* [Blok Teks]:
Apakah Syariah diberlakukan secara resmi atau tidak di suatu negara tertentu saat ini, sejarah panjang orang-orang Muslim yang hidup di bawah Syariah telah menegaskan bahwa perlakuan jahat di belakangnya masih dialami orang-orang Muslim di berbagai belahan dunia. Tuntutan untuk memperkenalkan kembali Syariah adalah wacana utama banyak gerakan islamis. Bahkan di Inggris, Amerika dan negara-negara Barat lainnya sedikit demi sedikit islamisasi mulai memuncak hingga terjadinya penerapan Syariah secara de facto. Contoh-contoh di Inggris mengenai hal ini adalah pengenalan dana pensiun dan pinjaman Syariah, penyediaan makanan halal di sekolah, penjara dan rumah sakit. Polisi Metropolitan kini mengijinkan para petugas polisi Muslim untuk mengenakan sorban. Ada himbauan-himbauan untuk melegalkan poligami, ini dikemukakan sebagai hak azasi manusia bagi para pria Muslim. Suatu Dewan Berdasarkan Syariah di London telah ditetapkan dan ini hanyalah salah satu dari banyak Dewan Syariah dan Pengadilan Syariah yang beroperasi secara informal di Inggris untuk menangani perceraian dan pertikaian keluarga bagi komunitas Muslim. [11]

Situasi serupa berkembang di Amerika Serikat. The Wall Street Journal Online pada 2007 melaporkan bahwa kelompok islamis “pelan-pelan sedang menyingkirkan hukum-hukum hak sipil kita...dan perlahan bergerak ke sebuah sistem legal berlapis dua” dan mengemukakan beberapa peristiwa relevan yang terjadi dalam empat tahun terakhir ini.[12] Sebagai contoh, para supir taksi di Minneapolis-Bandara St.Paul mulai menolak penumpang yang membawa alkohol. Kemudian pada Juni 2006, Masyarakat Muslim lokal Amerika mengeluarkan fatwa melarang para pengemudi membawa alkohol. Metropolitan Airports Commission mengajukan dua proyek besar, untuk menandai pengemudi mana yang menerima penumpang dengan alkohol, tapi ini kemudian ditolak. Jika ini diloloskan maka untuk pertama kalinya agensi pemerintahan Amerika secara formal mengakui Syariah. Beberapa pengemudi taksi juga menolak membawa penumpang tuna netra yang dituntun anjing atau penumpang yang membawa binatang peliharaan lainnya. Berdasarkan keterangan para petugas bandara, dalam lima tahun hingga Januari 2007, ada 5.400 penumpang yang ditolak para supir taksi karena membawa alkohol maupun membawa binatang peliharaan mereka naik taksi. Demikian pula para kasir Muslim di toko-toko Twin Cities Target kini menolak memindai produk apapun yang mengandung babi dan berkeras agar kasir-kasir lainnya menangani produk tersebut, atau bahkan mempersilahkan para pelanggan memindainya sendiri.

* [Data Mentah]:
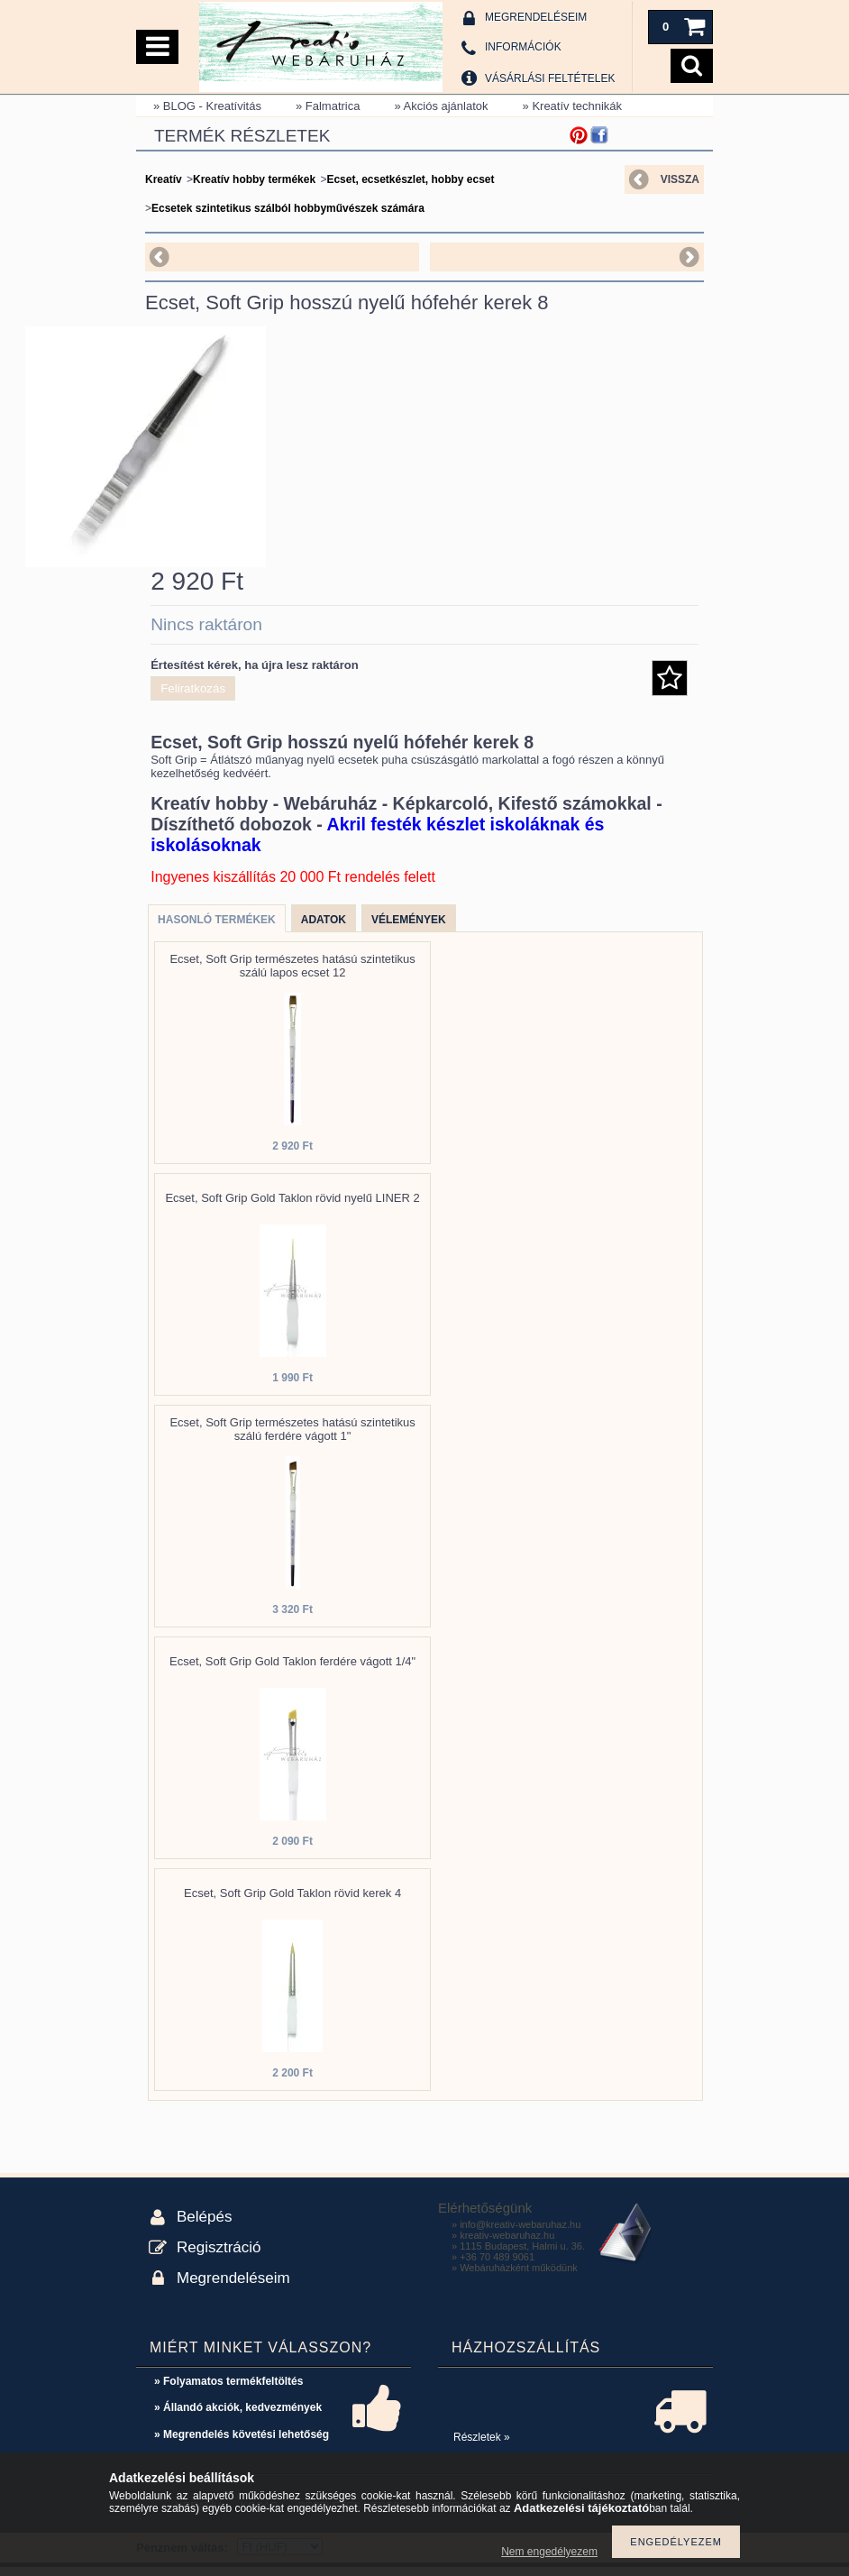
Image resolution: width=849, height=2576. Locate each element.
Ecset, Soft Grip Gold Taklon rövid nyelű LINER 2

* [Daftar Permintaan]:
- a) Sebutkan semua tempat di Inggris yang menurut teks tentang penerapan Syariah di negara-negara Barat disediakan makanan halal.
- b) Sambung teks tentang penerapan Syariah di negara-negara Barat mulai setelah kalimat terakhirnya.

* [Jawaban yang Diberikan]:
- a) Sekolah, penjara, dan rumah sakit.

- b)
Dana pinjaman Syariah di Amerika pertama dibuka pada tahun 2000 melalui Fannie Mae. Sebagai respon terhadap permintaan New York office of the United Bank of Kuwait yang meminta produk finansial residen Islam agar diijinkan sebagai aturan “yang secara fungsional ekuivalen”, the Office of Comptroller of the Currency Adminstrator of National Banks (OCC) mengeluarkan “Interpretive Letters” pada Desember 1997 dan November 1999.[13]

Pada Juni 2004, the Treasury Department Amerika mengangkat Mahmoud A. El-Gamal sebagai penasehat utama dan sebagai “scholar-in-residence” untuk keuangan islami. The Treasury beranggapan bahwa dengan adanya pertumbuhan keuangan islami di Amerika, maka pemahaman yang lebih mendalam mengenai isu-isu yang berkaitan adalah prioritas utama.[14] El-Gamal adalah penulis buku Islamic Society of North America (ISNA), yaitu buku tentang panduan keuangan islami.

Di Inggris, pasar finansial islami bertumbuh subur dengan dukungan dari bisnis dan media populer, serta mendapatkan simpati serta antusiasme dari Perdana Menteri Gordon Brown yang menunjukkan keinginannya untuk menjadikan London sebagai pusat dana pinjaman Syariah ketika ia menjabat sebagai kepala pemerintahan.

Bangkitnya Islam diiringi dengan peningkatan tajam kekerasan terhadap orang-orang non Muslim di negara-negara seperti Sudan, Nigeria dan Indonesia. Ini adalah hasil dari kebangkitan konsep-konsep Syariah mengenai jihad dalam pengertian militer dan inferioritas kelompok non Muslim.

Penyebaran aturan Syariah tidak diragukan lagi merupakan bagian dari strategi global kaum islamis. Salah satu wilayah dimana penyebaran ini sangat aktif diupayakan pada masa kini adalah sub Sahara Afrika, dimana kekristenan dan juga Islam mengalami pertumbuhan yang pesat. Pengenalan Syariah secara efektif menguatkan klaim superioritas Muslim terhadap tuntutan yang diajukan Kristen agar semua orang mempunyai kesetaraan di hadapan hukum. Ini juga membuka pintu adanya kemungkinan kelompok minoritas Muslim mengendalikan negara, sementara membentuk semua kelompok masyarakat dalam cetakan islami.

Mengijinkan orang Muslim di Barat mempunyai perbedaan dalam hal budaya adalah hal yang sah saja. Namun jika berangkat dari “hak untuk berbeda” ini membuat mereka juga berhak untuk diperintah oleh suatu tatanan hukum yang berbeda pula, maka ini tidak dapat diterima, oleh karena ini akan mengakibatkan disintegrasi negara dan akhirnya terjadi “Balkanisasi” terhadap masyarakat Barat.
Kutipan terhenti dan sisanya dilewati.